NOTE 15 – SUBSEQUENT EVENTS

 

Revolving Credit Note

 

On January 31, 2013, we issued a Multiple Advance Revolving Credit Note (the “Note”) to Plato and Associates, LLC, a Missouri limited liability company (“Plato”). The Note allows us to draw down funding up to the $10 million maximum principal amount, at a stated interest rate of 6% per annum (the “Stated Interest Rate”). Plato may make advances to us from time to time under the Note at our request, which advances will be of a revolving nature and may be made, repaid, and made from time to time. Interest payments shall be due and payable on the tenth day following the end of each calendar quarter in which any interest is accrued and unpaid, commencing on April 10, 2013, and the principal balance outstanding under the Note, together with all accrued interest and other amounts payable under the Note, if any, will be due and payable on February 24, 2014. The default interest rate under the Note will be a per annum rate equal to the Stated Interest Rate plus eight percentage points (the “Default Interest Rate”), and the principal amount outstanding under the Note shall bear interest at the Default Interest Rate upon the occurrence of an event of default as specified in the Note, including, our nonpayment of amounts due under the Note or our failure to comply with any provision of the Note, among others.

 

As additional consideration for the Note, we issued Plato a warrant to purchase 1,250,000 shares of our Common Stock at an exercise price $3.20 per share (the “Warrant”). The Warrant will vest and become exercisable on October 31, 2013 and may be exercised any time after that date prior to the January 31, 2019 expiration date of the Warrant.
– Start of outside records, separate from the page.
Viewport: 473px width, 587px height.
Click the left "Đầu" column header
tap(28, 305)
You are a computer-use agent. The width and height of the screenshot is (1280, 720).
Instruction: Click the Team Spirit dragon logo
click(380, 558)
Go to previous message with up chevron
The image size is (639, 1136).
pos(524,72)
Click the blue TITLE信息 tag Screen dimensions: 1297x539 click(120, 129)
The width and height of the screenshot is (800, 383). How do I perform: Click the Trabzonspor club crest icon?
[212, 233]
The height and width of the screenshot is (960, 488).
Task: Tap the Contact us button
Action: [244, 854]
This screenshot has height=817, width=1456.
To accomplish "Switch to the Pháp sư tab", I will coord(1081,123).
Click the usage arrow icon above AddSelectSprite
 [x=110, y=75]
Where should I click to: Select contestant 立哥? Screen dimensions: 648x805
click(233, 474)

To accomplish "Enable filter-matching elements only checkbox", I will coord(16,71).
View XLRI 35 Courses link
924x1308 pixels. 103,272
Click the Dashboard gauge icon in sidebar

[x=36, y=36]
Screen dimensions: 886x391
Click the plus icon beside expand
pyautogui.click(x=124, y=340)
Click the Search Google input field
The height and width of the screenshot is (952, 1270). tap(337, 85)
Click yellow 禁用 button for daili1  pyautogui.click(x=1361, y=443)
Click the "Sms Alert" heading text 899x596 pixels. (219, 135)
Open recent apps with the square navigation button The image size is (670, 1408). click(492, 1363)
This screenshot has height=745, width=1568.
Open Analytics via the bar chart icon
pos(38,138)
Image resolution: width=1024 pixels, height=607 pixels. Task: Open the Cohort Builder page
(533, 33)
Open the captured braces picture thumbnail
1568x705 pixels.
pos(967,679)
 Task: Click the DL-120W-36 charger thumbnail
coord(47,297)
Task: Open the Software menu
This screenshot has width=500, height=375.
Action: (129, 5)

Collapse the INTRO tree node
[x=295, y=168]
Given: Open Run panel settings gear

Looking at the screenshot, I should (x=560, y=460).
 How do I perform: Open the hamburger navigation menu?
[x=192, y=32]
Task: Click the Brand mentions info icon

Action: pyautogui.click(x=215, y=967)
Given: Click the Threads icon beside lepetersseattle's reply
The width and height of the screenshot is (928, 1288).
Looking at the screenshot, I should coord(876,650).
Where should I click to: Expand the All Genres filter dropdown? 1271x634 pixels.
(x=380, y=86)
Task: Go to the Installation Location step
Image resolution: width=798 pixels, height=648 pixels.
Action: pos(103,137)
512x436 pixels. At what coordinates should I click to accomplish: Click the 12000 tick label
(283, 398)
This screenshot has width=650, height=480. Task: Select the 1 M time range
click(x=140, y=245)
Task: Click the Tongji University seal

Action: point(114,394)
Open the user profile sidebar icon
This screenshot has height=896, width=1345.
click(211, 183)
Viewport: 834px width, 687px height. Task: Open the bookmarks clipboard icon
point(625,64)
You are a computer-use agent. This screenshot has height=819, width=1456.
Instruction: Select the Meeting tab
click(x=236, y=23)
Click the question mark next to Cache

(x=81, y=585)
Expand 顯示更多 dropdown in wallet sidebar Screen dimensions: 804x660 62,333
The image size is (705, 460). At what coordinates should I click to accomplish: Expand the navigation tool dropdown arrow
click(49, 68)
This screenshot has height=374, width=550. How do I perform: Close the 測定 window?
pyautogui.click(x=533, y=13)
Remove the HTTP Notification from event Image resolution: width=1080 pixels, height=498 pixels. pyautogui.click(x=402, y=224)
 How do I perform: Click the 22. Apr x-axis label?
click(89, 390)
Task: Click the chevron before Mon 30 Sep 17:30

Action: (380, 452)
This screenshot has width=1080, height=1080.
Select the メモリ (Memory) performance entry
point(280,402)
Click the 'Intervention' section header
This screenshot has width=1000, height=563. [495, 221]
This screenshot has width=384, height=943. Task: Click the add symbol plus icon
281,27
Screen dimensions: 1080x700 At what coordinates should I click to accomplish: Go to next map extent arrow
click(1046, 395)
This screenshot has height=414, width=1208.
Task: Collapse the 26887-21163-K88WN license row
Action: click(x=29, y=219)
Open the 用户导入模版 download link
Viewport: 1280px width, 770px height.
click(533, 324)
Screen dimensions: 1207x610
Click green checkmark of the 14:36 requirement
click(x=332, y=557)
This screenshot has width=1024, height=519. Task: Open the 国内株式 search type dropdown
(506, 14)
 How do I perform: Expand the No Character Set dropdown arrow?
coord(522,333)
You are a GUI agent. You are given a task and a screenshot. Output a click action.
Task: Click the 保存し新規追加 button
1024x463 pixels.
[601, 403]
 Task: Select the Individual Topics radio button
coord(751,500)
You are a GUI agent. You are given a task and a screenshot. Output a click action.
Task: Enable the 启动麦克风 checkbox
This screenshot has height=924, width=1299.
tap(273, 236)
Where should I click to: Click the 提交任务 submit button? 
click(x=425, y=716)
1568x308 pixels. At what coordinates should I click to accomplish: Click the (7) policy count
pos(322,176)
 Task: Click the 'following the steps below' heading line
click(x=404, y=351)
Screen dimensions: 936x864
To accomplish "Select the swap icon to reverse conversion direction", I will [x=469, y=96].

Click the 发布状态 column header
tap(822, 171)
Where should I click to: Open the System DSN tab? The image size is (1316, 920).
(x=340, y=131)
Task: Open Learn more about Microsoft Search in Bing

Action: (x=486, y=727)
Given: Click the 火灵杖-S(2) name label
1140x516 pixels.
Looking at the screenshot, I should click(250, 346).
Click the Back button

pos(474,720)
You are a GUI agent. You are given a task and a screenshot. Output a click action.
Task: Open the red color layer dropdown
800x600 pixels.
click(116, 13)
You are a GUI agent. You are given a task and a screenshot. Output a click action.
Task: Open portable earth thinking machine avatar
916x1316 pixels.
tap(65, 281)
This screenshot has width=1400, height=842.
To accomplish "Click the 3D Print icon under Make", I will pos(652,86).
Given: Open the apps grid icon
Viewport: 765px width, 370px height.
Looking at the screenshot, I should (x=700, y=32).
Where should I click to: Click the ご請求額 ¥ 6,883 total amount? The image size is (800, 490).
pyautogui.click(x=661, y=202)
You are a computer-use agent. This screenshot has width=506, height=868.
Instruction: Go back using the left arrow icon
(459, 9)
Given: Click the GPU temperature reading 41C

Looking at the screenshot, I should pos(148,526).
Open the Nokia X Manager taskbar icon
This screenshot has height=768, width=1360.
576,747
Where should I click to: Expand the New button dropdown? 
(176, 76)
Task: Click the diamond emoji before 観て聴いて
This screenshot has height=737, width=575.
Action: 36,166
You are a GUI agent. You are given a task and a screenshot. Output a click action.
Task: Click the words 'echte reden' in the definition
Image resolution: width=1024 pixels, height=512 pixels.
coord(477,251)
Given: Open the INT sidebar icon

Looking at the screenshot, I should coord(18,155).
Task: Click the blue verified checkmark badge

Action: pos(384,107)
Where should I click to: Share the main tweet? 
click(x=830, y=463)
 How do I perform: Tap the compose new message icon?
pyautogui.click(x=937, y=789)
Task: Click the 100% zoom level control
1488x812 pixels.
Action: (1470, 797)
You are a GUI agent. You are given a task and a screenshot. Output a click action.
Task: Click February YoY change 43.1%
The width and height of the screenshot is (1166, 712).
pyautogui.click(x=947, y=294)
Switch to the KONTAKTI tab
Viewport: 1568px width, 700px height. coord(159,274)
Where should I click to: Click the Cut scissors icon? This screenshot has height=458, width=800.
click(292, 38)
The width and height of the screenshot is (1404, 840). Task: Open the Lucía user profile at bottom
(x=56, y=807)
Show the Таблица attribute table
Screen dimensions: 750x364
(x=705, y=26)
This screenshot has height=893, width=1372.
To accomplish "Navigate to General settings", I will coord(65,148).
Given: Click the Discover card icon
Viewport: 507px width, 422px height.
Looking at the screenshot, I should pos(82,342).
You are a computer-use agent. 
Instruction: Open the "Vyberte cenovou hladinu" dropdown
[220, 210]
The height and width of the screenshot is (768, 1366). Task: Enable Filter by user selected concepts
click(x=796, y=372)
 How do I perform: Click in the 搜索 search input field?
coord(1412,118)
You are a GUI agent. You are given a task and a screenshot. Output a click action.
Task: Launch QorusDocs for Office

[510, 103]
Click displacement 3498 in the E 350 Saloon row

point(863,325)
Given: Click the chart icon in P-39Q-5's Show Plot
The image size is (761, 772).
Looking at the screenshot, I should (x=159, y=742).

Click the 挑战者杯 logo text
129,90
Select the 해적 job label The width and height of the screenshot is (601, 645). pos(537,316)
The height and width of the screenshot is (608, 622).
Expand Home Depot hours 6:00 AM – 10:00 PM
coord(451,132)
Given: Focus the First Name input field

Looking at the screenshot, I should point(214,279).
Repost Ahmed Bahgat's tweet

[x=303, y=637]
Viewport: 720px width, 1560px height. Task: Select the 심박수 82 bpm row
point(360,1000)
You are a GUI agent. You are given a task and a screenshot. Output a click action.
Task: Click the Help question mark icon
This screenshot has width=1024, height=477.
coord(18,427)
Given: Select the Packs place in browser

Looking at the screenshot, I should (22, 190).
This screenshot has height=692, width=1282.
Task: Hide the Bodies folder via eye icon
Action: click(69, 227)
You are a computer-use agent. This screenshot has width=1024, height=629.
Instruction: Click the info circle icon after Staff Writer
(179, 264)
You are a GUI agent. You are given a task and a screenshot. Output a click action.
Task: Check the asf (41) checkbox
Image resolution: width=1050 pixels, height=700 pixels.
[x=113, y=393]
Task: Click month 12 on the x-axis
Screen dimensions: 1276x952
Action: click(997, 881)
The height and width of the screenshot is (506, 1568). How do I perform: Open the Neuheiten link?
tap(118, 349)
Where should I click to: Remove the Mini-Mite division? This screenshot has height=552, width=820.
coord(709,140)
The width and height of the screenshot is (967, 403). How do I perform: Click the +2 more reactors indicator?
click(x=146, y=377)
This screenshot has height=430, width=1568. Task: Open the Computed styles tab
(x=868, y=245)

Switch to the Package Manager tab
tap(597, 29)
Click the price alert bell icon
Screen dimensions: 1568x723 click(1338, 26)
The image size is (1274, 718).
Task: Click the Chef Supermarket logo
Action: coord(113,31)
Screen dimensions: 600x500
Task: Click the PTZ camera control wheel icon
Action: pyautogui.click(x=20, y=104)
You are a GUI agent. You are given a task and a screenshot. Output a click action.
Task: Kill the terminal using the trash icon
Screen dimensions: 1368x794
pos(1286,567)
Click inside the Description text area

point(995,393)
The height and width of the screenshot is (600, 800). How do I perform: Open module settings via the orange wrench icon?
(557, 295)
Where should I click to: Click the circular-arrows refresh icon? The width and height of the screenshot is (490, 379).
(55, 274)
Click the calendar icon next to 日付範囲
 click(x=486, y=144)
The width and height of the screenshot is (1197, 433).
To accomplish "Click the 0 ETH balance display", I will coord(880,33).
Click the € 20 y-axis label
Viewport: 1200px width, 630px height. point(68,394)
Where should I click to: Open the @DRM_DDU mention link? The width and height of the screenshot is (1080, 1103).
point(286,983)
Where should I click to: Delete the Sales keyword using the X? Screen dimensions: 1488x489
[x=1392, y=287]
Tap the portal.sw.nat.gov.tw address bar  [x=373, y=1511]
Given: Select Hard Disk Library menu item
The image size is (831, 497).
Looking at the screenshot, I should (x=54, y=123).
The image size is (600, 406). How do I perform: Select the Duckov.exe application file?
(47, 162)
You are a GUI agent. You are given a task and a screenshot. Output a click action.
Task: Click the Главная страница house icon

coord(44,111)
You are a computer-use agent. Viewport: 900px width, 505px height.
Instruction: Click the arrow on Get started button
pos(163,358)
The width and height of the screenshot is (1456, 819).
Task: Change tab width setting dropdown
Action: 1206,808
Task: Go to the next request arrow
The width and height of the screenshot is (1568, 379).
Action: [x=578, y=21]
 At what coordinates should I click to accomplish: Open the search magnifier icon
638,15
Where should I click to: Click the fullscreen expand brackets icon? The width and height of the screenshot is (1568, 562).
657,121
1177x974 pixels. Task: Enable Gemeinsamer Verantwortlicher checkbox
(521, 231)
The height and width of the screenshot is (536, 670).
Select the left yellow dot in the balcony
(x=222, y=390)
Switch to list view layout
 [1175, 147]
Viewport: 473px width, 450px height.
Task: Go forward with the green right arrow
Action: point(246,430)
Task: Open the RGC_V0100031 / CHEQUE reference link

These Warrants, with a fair value of approximately $1.7 million, were valued on the date of the grant using a term of six years; a volatility of 44.29%; risk free rate of 0.88%; and a dividend yield of 0%. As of March 7, 2013 we had drawn $200,000 from this Note.

 

March 2013 Prospectus Supplement

 

On March 7, 2013 we filed a Prospectus Supplement for an underwritten public offering of our common stock with anticipated gross proceeds of $50 million. The securities being offered by us are pursuant to a shelf registration statement previously filed with the Securities and Exchange Commission (the “SEC”) on January 25, 2013, which the SEC declared effective on February 5, 2013. We intend to use the proceeds of the offering for general corporate purposes, including funding our Phase 3 clinical trials for our proposed hormone therapy products. Jefferies LLC is acting as sole book-running manager for the offering, and Noble Financial Capital Markets is acting as co-manager for the offering.